* Exercise prompt
Which lines in the records below contain the word "computer"? Copy each one.

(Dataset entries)
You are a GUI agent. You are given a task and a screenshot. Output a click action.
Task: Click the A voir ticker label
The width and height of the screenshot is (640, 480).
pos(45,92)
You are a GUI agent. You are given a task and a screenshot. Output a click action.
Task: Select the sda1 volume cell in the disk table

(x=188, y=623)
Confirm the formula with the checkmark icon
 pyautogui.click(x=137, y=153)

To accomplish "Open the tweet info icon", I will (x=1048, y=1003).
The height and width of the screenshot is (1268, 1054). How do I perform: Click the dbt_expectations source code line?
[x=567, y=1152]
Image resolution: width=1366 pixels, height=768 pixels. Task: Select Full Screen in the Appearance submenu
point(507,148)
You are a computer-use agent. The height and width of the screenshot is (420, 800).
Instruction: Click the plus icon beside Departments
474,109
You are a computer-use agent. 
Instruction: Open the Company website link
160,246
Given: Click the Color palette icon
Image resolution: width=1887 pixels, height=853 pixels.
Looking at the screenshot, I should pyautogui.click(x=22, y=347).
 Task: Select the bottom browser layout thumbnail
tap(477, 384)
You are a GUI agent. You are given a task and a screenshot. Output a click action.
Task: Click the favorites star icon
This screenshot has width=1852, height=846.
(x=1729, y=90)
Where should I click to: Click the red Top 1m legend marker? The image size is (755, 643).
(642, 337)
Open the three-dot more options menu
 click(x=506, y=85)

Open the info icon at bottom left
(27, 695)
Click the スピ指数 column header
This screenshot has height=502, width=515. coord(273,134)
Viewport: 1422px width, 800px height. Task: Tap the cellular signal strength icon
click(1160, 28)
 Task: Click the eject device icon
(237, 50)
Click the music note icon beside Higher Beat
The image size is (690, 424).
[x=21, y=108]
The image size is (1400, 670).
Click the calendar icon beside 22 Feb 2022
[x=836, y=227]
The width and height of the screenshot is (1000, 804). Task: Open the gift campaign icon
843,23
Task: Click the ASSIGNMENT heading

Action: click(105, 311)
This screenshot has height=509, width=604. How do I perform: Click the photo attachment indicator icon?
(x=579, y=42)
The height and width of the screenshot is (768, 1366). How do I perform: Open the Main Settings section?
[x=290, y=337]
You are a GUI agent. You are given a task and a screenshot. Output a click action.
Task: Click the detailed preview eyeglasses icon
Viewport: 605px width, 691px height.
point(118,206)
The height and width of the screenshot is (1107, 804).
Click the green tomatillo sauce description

* Task answer
You are a computer-use agent. The height and width of the screenshot is (420, 800).
You are a computer-use agent. 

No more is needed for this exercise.